**The data:**

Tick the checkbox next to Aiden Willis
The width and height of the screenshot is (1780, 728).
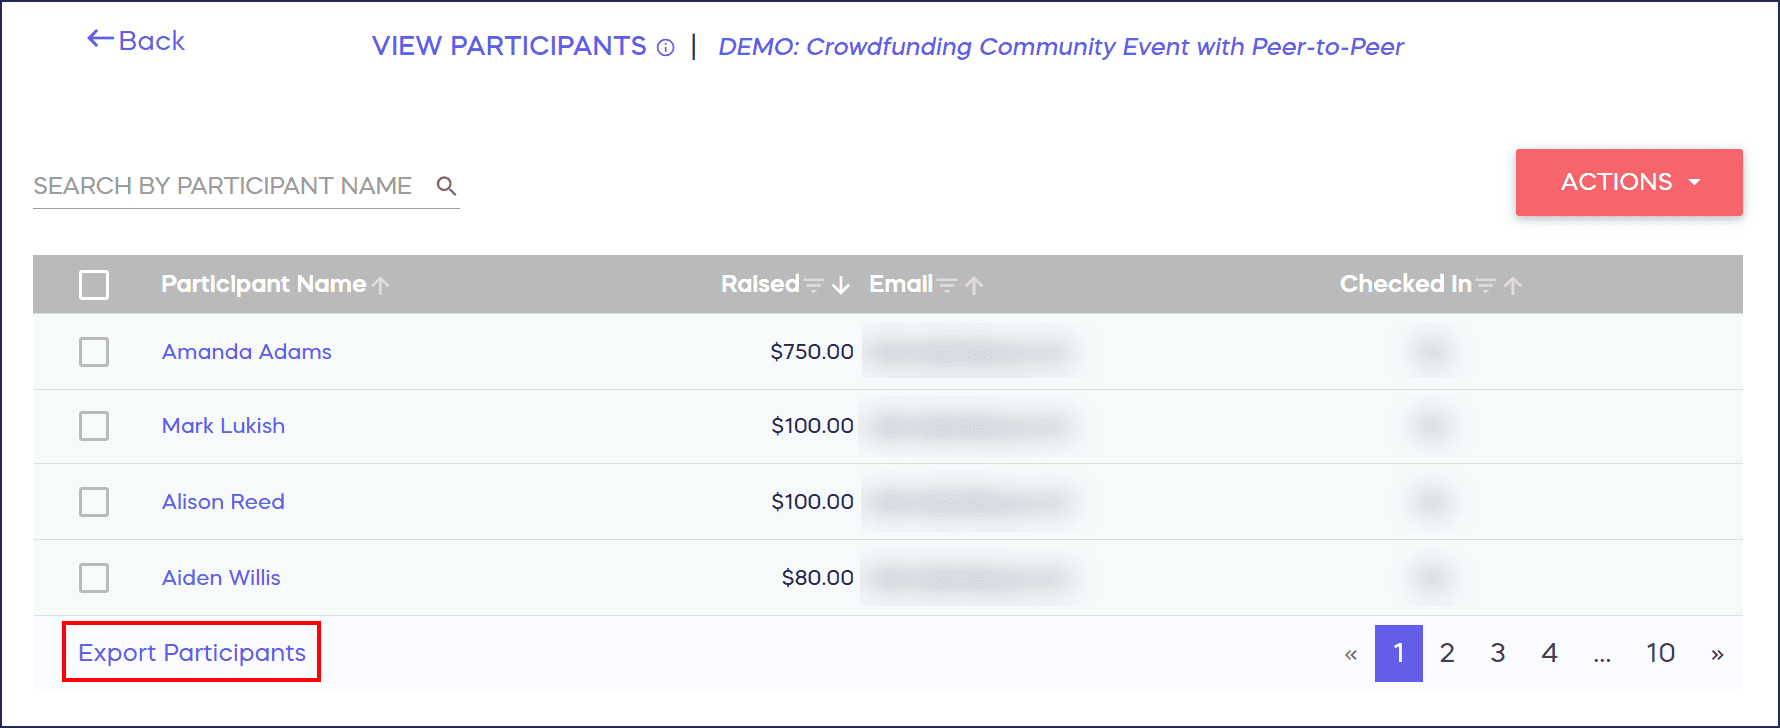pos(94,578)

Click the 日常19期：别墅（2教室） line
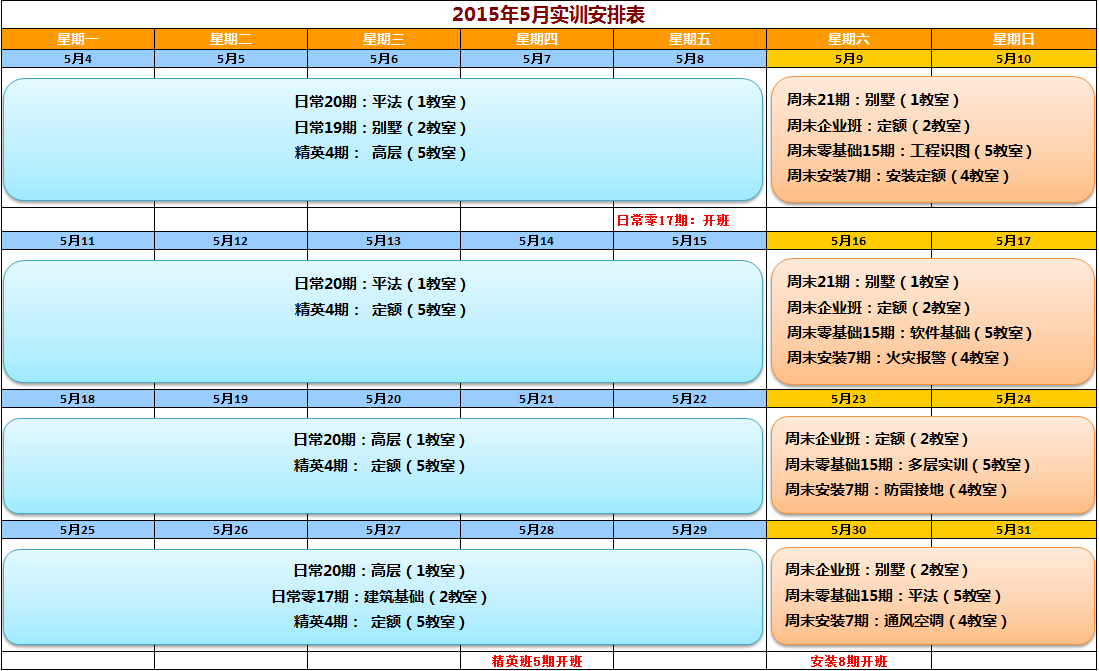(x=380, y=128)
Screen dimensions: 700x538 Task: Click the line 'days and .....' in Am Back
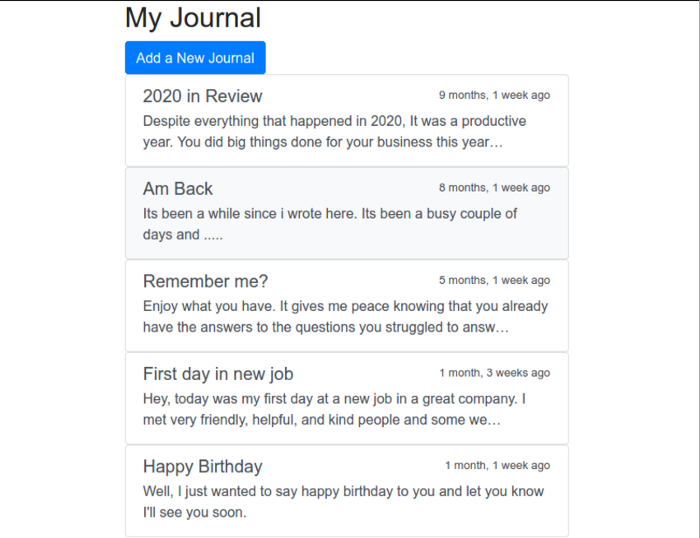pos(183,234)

**Exercise details:**
Lines from the one that contains "The width and" through the last line of the data above are to be extracted exactly, with no pictures and no other lines.

**Response:**
The width and height of the screenshot is (1780, 728).
pos(94,578)

Click the 日常19期：别墅（2教室） line
(x=380, y=128)
Screen dimensions: 700x538 Task: Click the line 'days and .....' in Am Back
pos(183,234)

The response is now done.